After Herzliya explosion: Calls to halt housing plans

Planned Apollonia neighborhood in Herzliya  credit: Israel Land Authority
Planned Apollonia neighborhood in Herzliya credit: Israel Land Authority

Opposition has renewed to plans for constructing thousands of housing units on heavily contaminated sites.

The massive explosion at the weekend near the coast at Herzliya alarmed tens of thousands of people who heard the blast and felt the strong shockwaves.

But there are those for whom the explosion was no surprise: those who have been warning for years against extensive construction in this area without through cleansing and decontamination of the ground. In their eyes, the explosion is another good reason not to implement construction plans for the site, and not just for that one. There are already calls to postpone other huge plans for construction on contaminated land.

Friday’s explosion occurred on what was the Israel Military Industries (IMI) Nof Yam site.

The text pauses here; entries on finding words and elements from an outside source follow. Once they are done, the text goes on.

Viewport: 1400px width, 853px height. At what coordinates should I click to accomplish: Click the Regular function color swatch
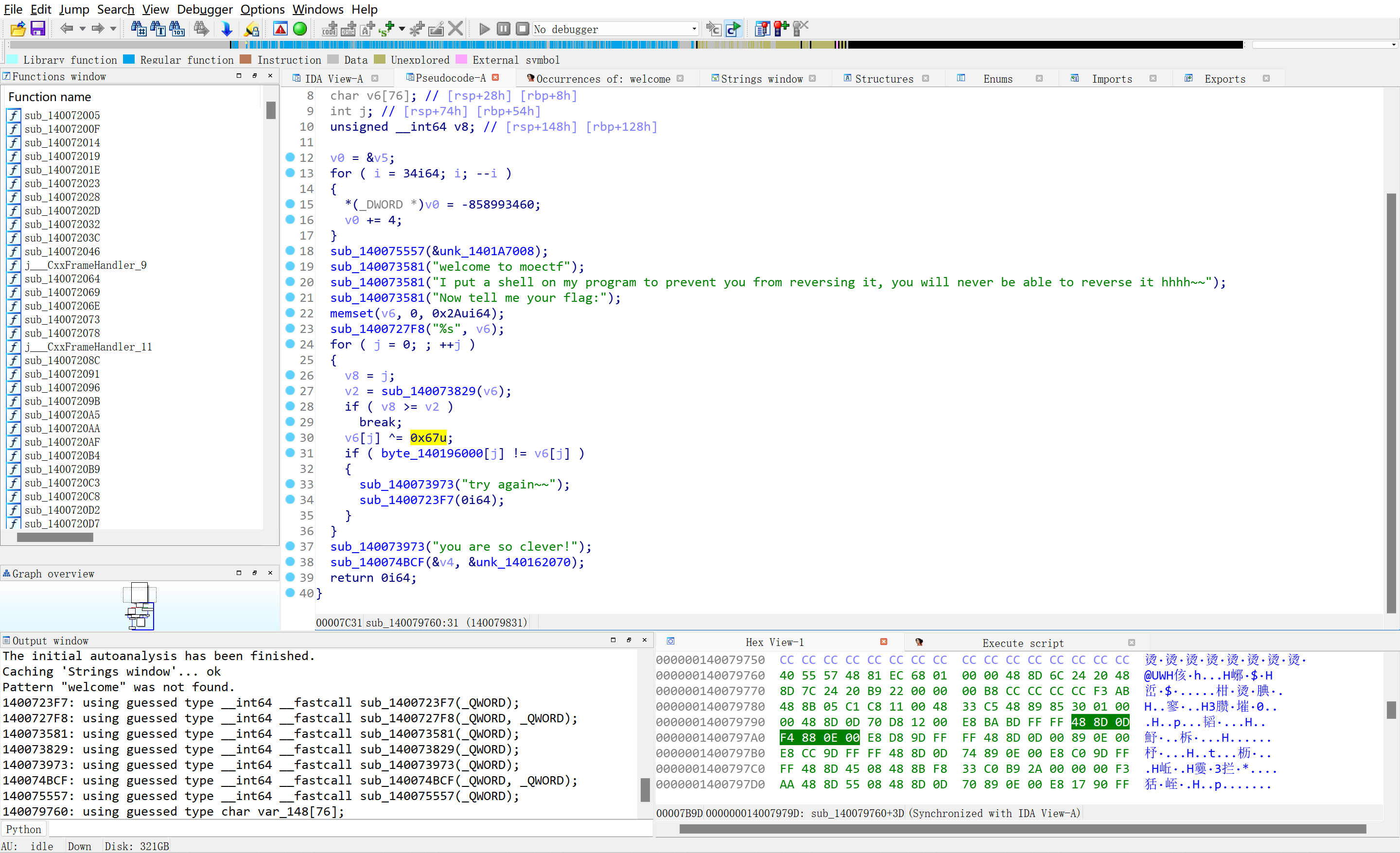click(x=129, y=59)
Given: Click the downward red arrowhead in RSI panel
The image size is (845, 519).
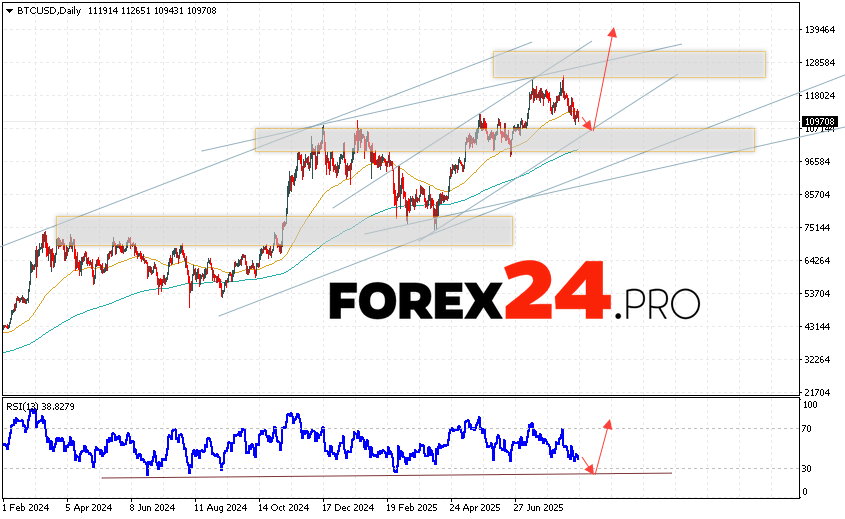Looking at the screenshot, I should coord(592,470).
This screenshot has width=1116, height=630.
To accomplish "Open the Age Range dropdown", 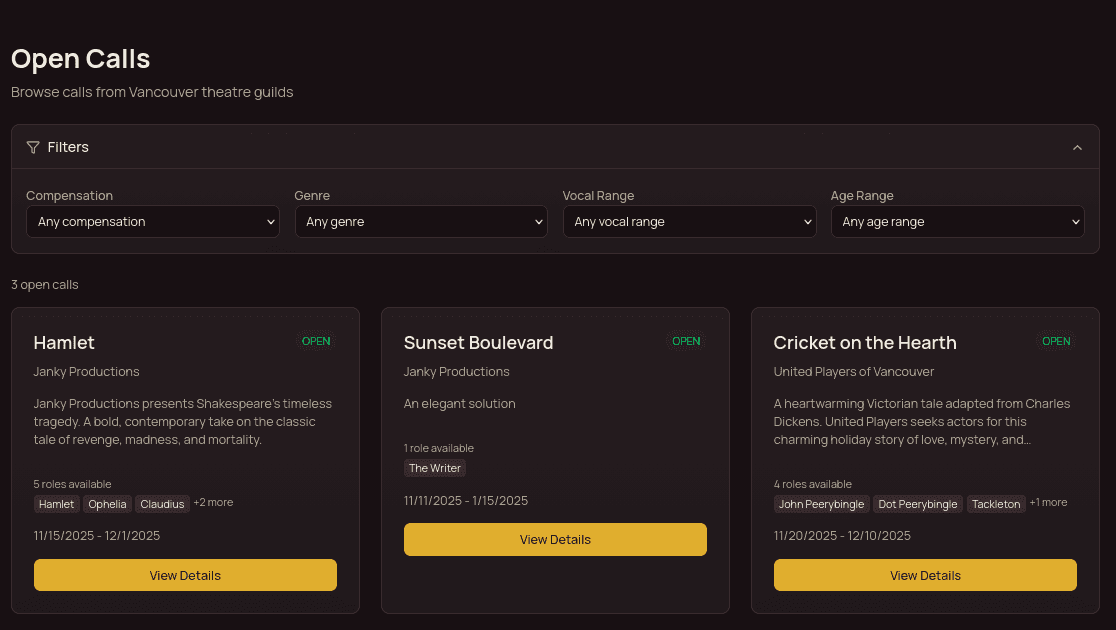I will 957,222.
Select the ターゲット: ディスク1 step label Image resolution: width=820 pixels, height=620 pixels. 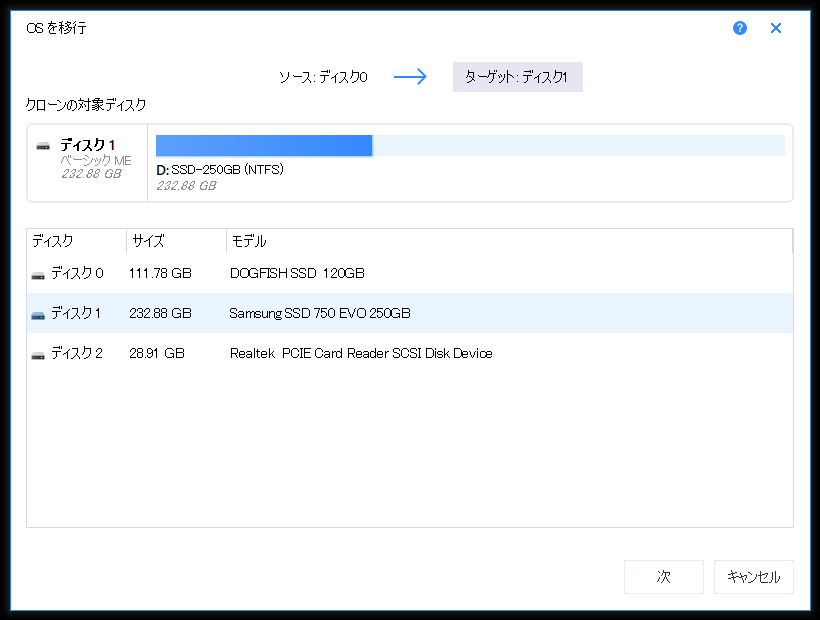point(517,77)
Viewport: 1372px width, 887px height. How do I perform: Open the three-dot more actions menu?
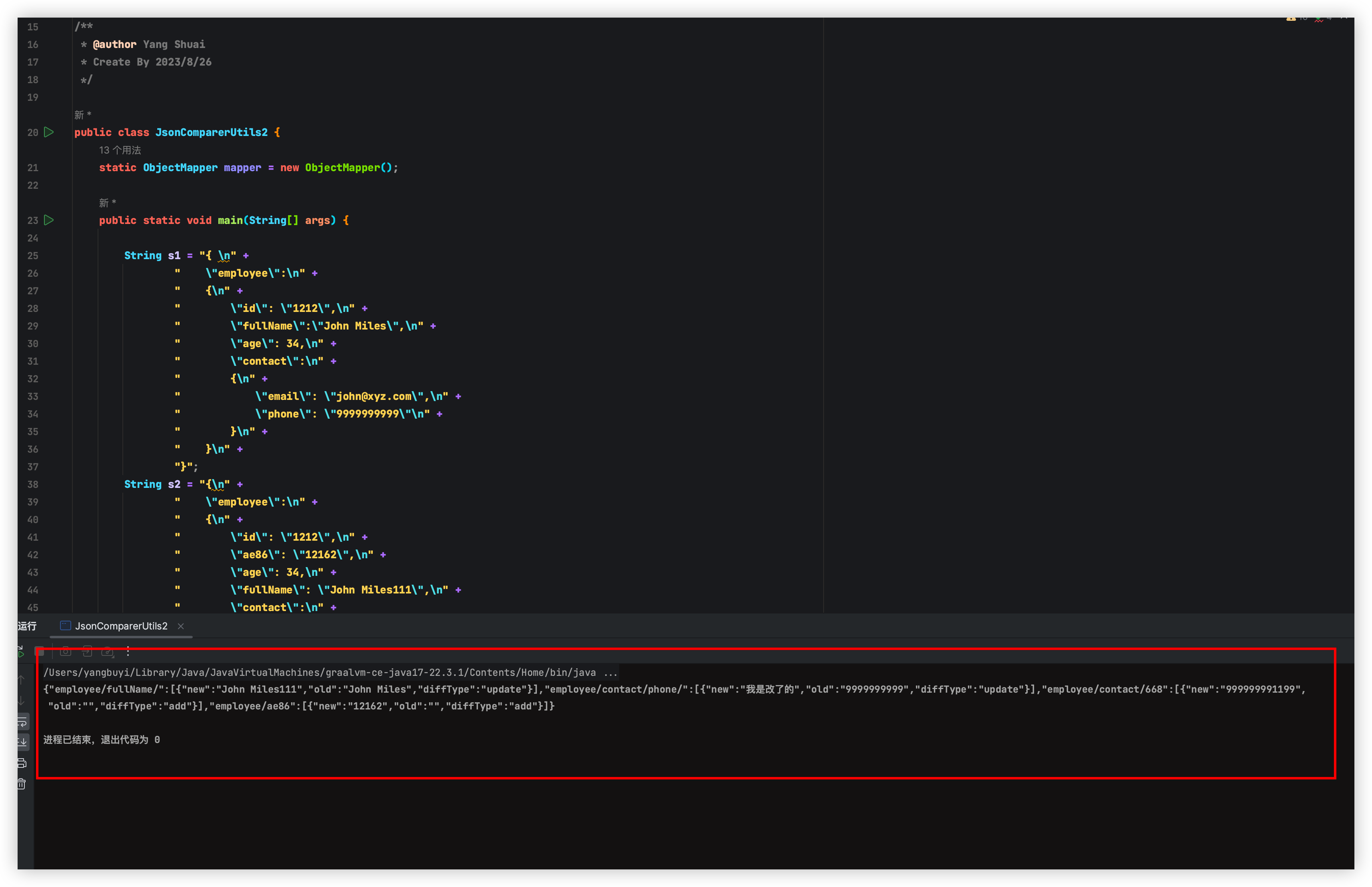point(128,651)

The cause of the explosion is still being investigated, but the most up-to-date theory is that it was an accumulation of gases underground, the result of various processes at the IMI factory when it was active on the site. Other assessments speak of large quantities of old gunpowder that for some reason caught fire.

The factory was on land that is part of the site of the Apollonia plan in Herzliya for the construction of 3,000 housing units. The plan started to be promoted in the 2000s and had started to be implemented, but following a further appeal by the Herzliya municipality, the Adam Teva v’Din (Israel Union for Environmental Defense) organization, and others, the matter was again heard in the High Court of Justice, which ordered a halt to the plan.

"The state undertook to complete decontamination of the land by 2019," Adam Teva v’Din said, "but the undertaking was not fulfilled, and meanwhile a plan was promoted to build thousands of homes, where the residents would have been liable to be exposed to risks such as the explosion that occurred at the weekend. That explosion could have been avoided had the state fulfilled its commitment."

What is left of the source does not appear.